Matthias von Schramm


Premium (World), Hamburg

Ablachen

Fotos von meiner Frau, August 1986, Minolta xg9



Nordfriesischer Mondenschein


Meine liebe Käthe,


die Tage auf dem flachen Land sind anders. Eine berührende Einsamkeit ist das in den Nächten. Wenn ich friere, puste ich in die Handflächen, die glatt sind wie das Land und die Meerbuseneinengung und halte sie gegen das blaue Mondlicht. Dann denke ich an Dich, an unsere gemeinsamen belanglosen Abende daheim. Ich denke an den keifenden, schnarrenden Ton, der sich aus deiner Stimme bildet, wie eine fürsorgliche Maßregelung. Und ich denke daran, dass ich ohne Dich nichts wirklich weiß.

Es sollte Urlaub alleine sein, ein Ausstieg aus unserem sprachlosen Sprechalltag, der wie ein Einkanalton meine Ohren durchspült. Hier gibt es nur Meeresrauschen und die Sucht nach wenig Abwechslung unter interessanter Wolkenbildung. Der Blick ist so weit, dass jeder nächste erfassbare Gegenstand ein Punkt ist. Da kannst du nur suchen, aber dich nicht selbst finden – die Gegenstände bleiben klein. Eine seltsame Art der Einsamkeit ist das - Käthe – so unmittelbar. Alles hier erscheint schlicht und von unerklärlicher Schönheit, die nicht genossen werden kann, auch nicht im Nordfriesischem Mondenschein, wo ich Dich an meine Seite wünsche und körperlich spüren will, wie Du mit deplazierten Bemerkungen die Stimmung verdirbst.
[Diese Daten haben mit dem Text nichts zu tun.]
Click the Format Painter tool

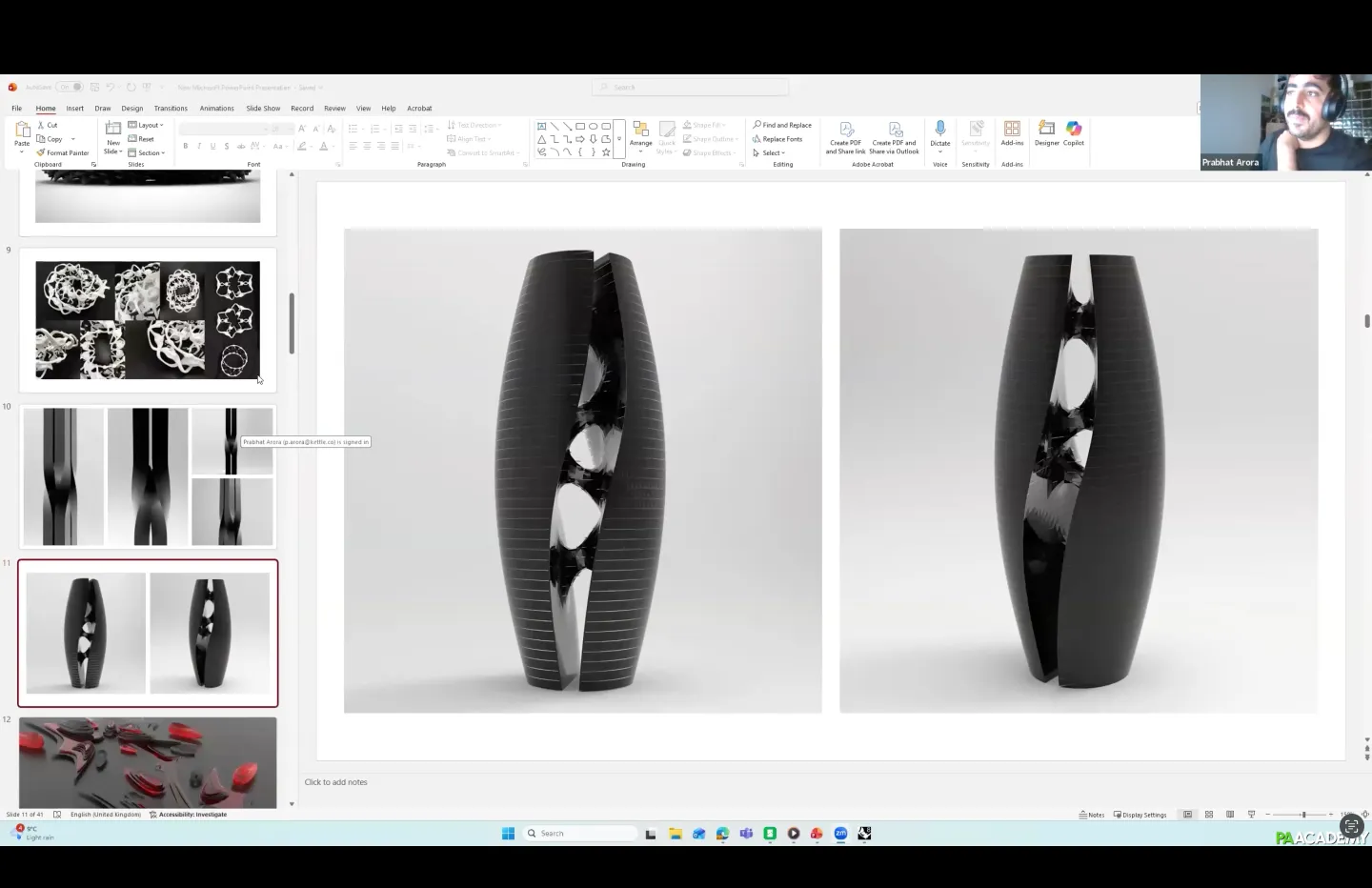tap(63, 152)
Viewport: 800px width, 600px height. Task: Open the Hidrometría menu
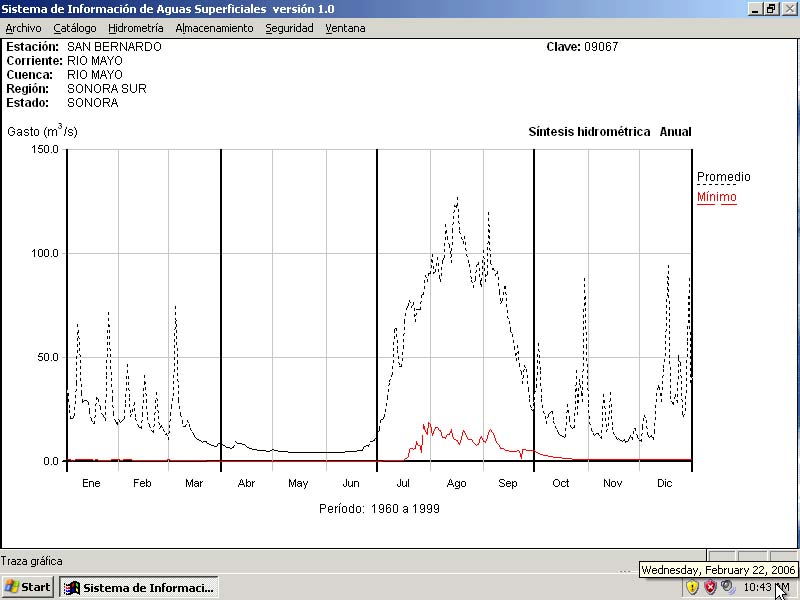(x=136, y=28)
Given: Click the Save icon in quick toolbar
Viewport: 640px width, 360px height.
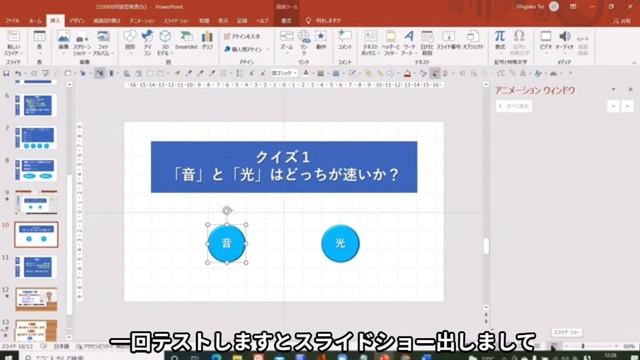Looking at the screenshot, I should point(6,73).
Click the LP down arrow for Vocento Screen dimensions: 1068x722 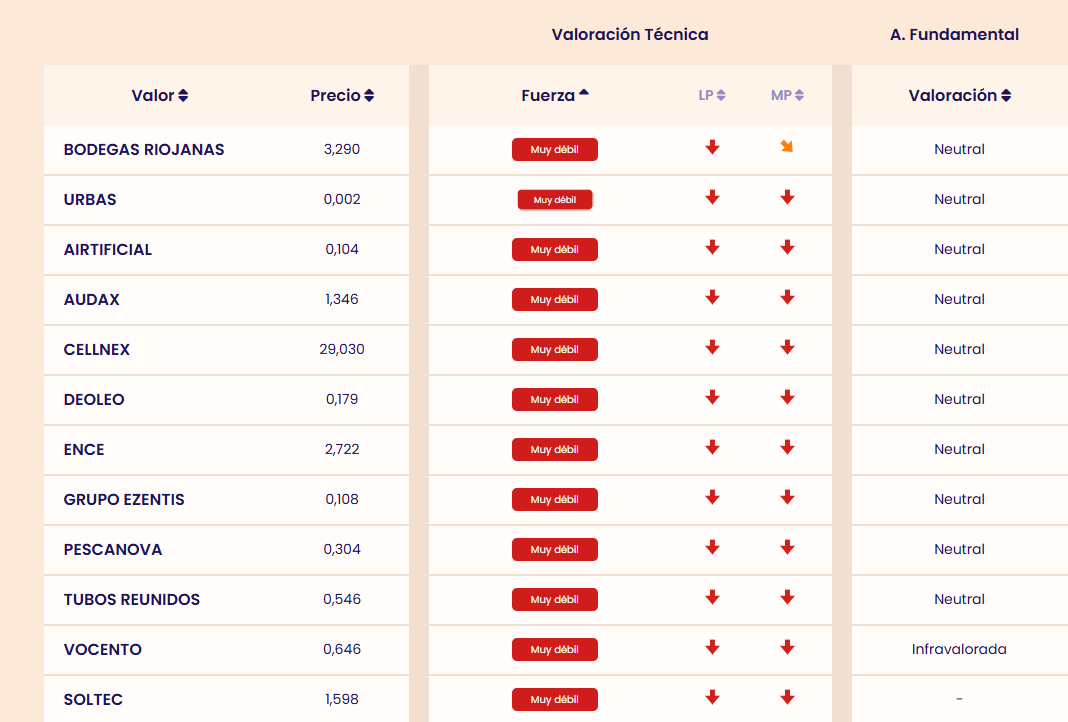click(x=712, y=648)
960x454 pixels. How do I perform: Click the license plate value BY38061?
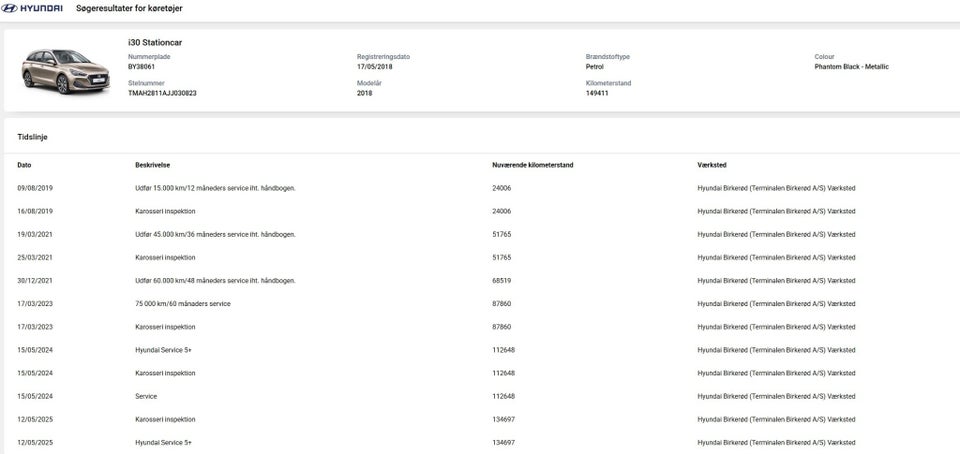click(x=144, y=67)
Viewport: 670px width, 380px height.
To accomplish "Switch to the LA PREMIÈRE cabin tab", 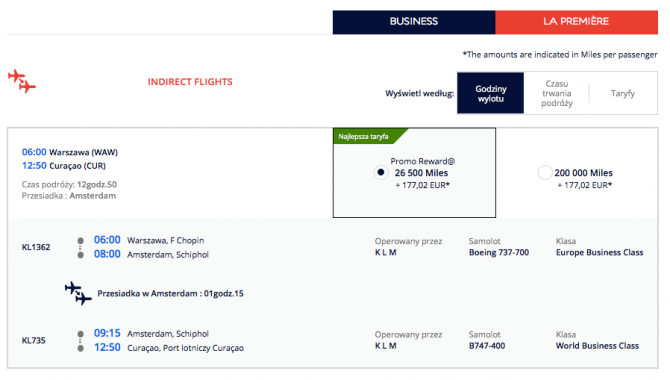I will point(576,22).
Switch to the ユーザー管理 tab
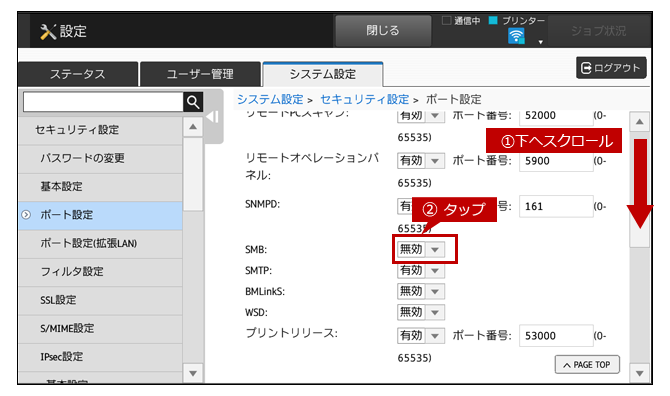 point(200,74)
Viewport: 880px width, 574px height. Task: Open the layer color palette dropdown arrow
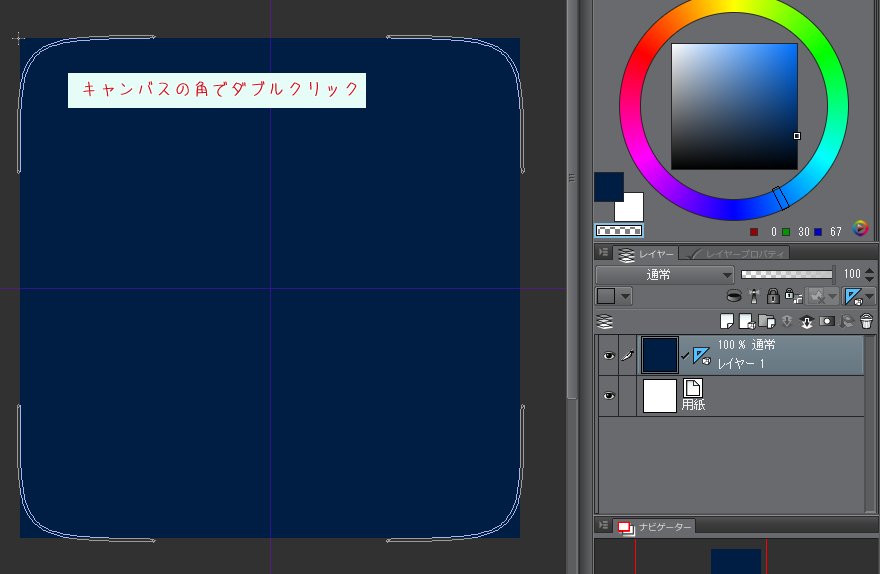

Die Sprache der Menschen ist ein kraftvolles Bellen – „Moin“ zu jeder Tageszeit. Eine Eingeborenenfreundlichkeit die schroff ankommt. Auf Partys in ihren Häusern kann ich mich prima betrinken, ohne ein Wort sagen zu müssen. Die Frauen sind streng – wie ihre Frisuren. Ich vermisse Dein rundliches Lächeln. Die Landschaft steht ihnen aber. Sie sind so eindeutig und zumeist flach gebaut wie der Landstrich hinterm Deich. Ihre Hände sind kalt vom Wind und sie locken mich scheinbar leidenschaftslos, die Fraukes, Neles und Wiebkes der Küste. Manchmal betrachte ich sie wie außerirdische Wesen, gehe ihren Öllackstiefel – Schritten nach und lande an ihrem Tisch, der Fragen aufwirft. Ich erwache in einem Bauernbett mit kariertem Bezug – die Frau neben mir macht sich die Haare zu einem Morgenknoten und küsst mich nicht – obwohl ich die Nacht bleiben durfte. Das Frühstück ist gut, aber ich muss es mir selber machen.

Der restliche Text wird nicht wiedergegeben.